Martinez had a rough childhood in New York. He was kicked out of school for fighting, he said, and probably would’ve wound up as a statistic had he not been put in New Jersey Youth Challenge.

“I was a horrible kid,” Martinez said. “I gave my mom a hard time. I was kicked out of the public school system. I emancipated myself at 14 and went to New Jersey and got into Youth Challenge. I went into the Marine Corps immediately after that.”

That was in 2004, still within easy recall distance of the 9/11 attacks.

“Nine-eleven happened in my back yard and it gave me an air of patriotism,” Martinez said. “Before, I didn’t quite appreciate this awesome country.”

He did two extended tours, one each in Iraq and Afghanistan, during his 4½ years in the Marines.

Because Martinez spent some of his childhood cutting hair for his sisters and friends in New York, he cut hair for friends and fellow Marines.

Cutting hair for shipmates during duty on board a ship led to the chance to cut the ship’s captain’s hair, and afterward, Martinez was sent to the Navy’s Master Barber School.

He’s been doing it professionally ever since, and revels in the connection between barber and client and the way a good haircut can make a man feel better about himself. That’s important, Martinez said.

“Everybody feels better in their own skin when they have a good haircut,” Martinez said.

News of Martinez’ plight touched a number of hearts. He’s had much given to him, he said. And he’s now working on something that was suggested to him earlier this year when he told a client about his plan to go around the country, giving haircuts to veterans and the homeless and working at local shops.

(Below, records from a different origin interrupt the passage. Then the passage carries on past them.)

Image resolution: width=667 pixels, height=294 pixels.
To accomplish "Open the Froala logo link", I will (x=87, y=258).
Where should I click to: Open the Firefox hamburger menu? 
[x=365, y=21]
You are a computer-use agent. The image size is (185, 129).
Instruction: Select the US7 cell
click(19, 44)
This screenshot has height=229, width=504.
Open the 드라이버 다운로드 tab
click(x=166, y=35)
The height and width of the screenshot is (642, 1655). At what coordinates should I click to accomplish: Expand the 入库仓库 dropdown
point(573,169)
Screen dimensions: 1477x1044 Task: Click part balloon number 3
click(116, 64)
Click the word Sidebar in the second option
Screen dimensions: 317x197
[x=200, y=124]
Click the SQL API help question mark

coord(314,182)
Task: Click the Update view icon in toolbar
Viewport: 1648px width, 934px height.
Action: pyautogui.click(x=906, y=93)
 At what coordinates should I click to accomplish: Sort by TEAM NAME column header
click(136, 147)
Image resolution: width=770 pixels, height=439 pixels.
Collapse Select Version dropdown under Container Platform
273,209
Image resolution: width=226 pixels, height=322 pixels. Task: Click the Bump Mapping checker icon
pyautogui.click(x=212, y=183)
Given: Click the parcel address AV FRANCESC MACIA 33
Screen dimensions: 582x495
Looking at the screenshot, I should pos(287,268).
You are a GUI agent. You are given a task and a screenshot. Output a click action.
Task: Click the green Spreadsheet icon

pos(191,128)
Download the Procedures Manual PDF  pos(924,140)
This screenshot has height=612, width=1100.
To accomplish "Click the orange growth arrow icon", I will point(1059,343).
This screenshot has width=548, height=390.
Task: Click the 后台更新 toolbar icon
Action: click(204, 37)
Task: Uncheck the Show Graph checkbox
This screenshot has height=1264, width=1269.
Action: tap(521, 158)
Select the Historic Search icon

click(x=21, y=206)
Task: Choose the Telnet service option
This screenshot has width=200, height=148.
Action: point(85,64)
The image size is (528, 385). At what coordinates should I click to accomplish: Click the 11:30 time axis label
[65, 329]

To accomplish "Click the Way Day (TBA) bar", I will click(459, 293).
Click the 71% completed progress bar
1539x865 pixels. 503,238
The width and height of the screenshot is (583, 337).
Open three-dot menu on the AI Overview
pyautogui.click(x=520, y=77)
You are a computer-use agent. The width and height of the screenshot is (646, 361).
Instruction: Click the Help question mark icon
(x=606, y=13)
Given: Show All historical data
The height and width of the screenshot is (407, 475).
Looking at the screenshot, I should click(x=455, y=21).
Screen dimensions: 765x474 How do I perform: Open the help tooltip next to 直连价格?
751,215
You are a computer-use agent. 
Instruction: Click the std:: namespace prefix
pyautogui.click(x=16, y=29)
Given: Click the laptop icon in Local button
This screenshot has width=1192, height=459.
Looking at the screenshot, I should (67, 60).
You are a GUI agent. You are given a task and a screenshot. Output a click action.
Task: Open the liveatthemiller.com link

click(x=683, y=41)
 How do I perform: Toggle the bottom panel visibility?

That client, Martinez said, was a producer for the television series “American Pickers,” and he urged Martinez to film his journeys and then submit them for a possible series.

In the meantime, there’s thanks to give. In between stints at SPP and helping someone who donated a transmission and the labor to get his truck running, Martinez has cut hair for the homeless in Savannah through the Lighthouse.

Once the pickup is fixed, he’ll head further south, but perhaps not right away.

“We’re shooting for getting it fixed as soon as possible, but then it’s not going to be ‘head straight out of Dodge,’” Martinez said. “We have to go around and say thank yous and do maybe a few more haircuts while I’m here.”